In "The Wife of His Youth", Charles Chesnutt does not explore the relationship between whites and mulattoes; instead, the story is concerned with race consciousness among those of mixed race, both from the North and South.[12] Scholar William L. Andrews notes that this story, and others like it including "A Matter of Principle", were unprecedented. Chesnutt "broke the ice in the American fiction of manners."[13] Like the other Blue Veins, Ryder has idealized whiteness and dreams of becoming white or, as Chesnutt writes it, "[his] absorption by the white race." This is symbolized by his reading "A Dream of Fair Women" by Alfred, Lord Tennyson when his wife first appears in the story.[14]

White readers, such as William Dean Howells, considered this a realistic portrayal of mixed-race Americans, revealed by Chesnutt as an "insider", much as Paul Laurence Dunbar had shown whites the lyrical side of blacks. Howells wrote:

We had known the nethermost world of the grotesque and comical negro and the terrible and tragic negro through the white observer on the outside, and the black character in its lyrical moods we had known from such an inside witness as Mr. Paul Dunbar; but it had remained for Mr. Chesnutt to acquaint us with those regions where the paler shades dwell as hopelessly, with relation to ourselves [i.e. whites], as the blackest negro.[15]

Ultimately, Chesnutt is challenging the idea of two "races". The story serves as an allegory of the changing relationship of freeborn and freedmen, mixed race and blacks, in a post-Reconstruction Era.[3] Such differences are expressed in language used by the characters, which also reflects differing education and class levels. Ryder tries to speak in the higher rhetoric of "white" English (emulating the Tennyson he reads) while 'Liza uses a thick black dialect. That difference is further emphasized by Ryder's writing 'Liza's address in the flyleaf of his Tennyson book and, when recounting her story, switching into his own "soft dialect".[16] Ann duCille suggests the story questions the legality of marriage during enslavement. Ryder/Taylor's decision is about choosing to accept or negate "the old plantation past", or, as duCille writes, "between moral obligation and romantic desire".[17]

Cynthia Wachtell considers the story as a social satire. Ryder is pretentious and uppity, concerned about the delineations in class based on skin color, and promotes advancement of lighter-skinned people, some of whom were already educated before the war. That his wife is revealed to be a dark-skinned, unrefined cook is his "just desserts [sic]".[18] Dean McWilliams notes the ambiguity about whether Ryder really is Sam Taylor. Certainly, writes McWilliams, the drawing room image of Ryder at the beginning of the story seems nothing like the plantation worker described by 'Liza.[19]

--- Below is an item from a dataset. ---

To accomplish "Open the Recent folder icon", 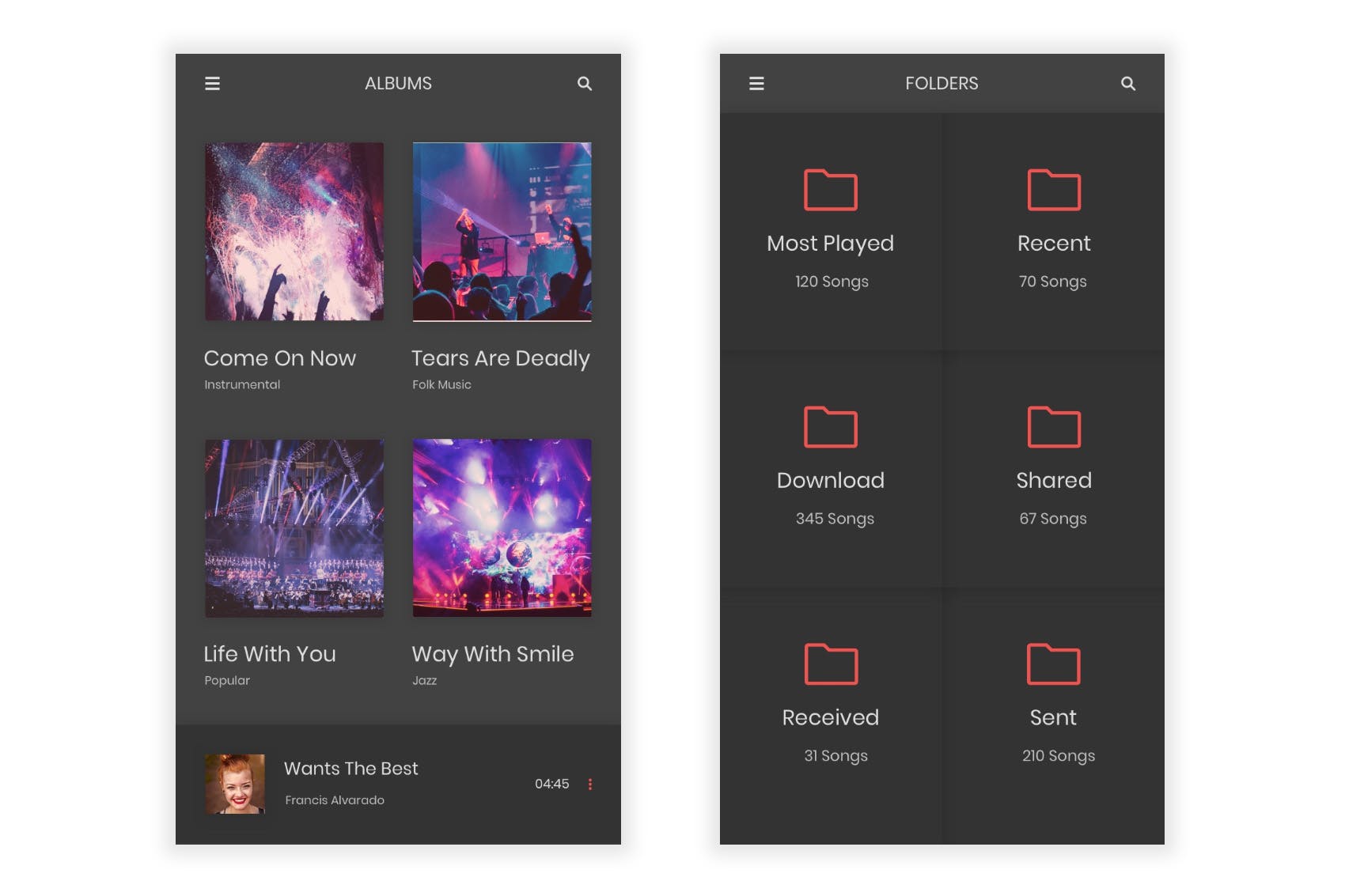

Even if he is Taylor, Tess Chakkalal questions if the reader should be certain that Ryder has made the "right" decision. There is an uncomfortable tension in his attempt to abandon the past and racial definitions in order to move into the future.[20] Though the story has been traditionally read as having a happy ending, Wachtell emphasizes that 'Liza has no final lines which show her response to the husband who had forgotten her.[21] Henry B. Wonham notes a significance to Ryder's referring to 'Liza not simply as wife but "the wife of my youth", as if dissociating from her even as he acknowledges her.[22]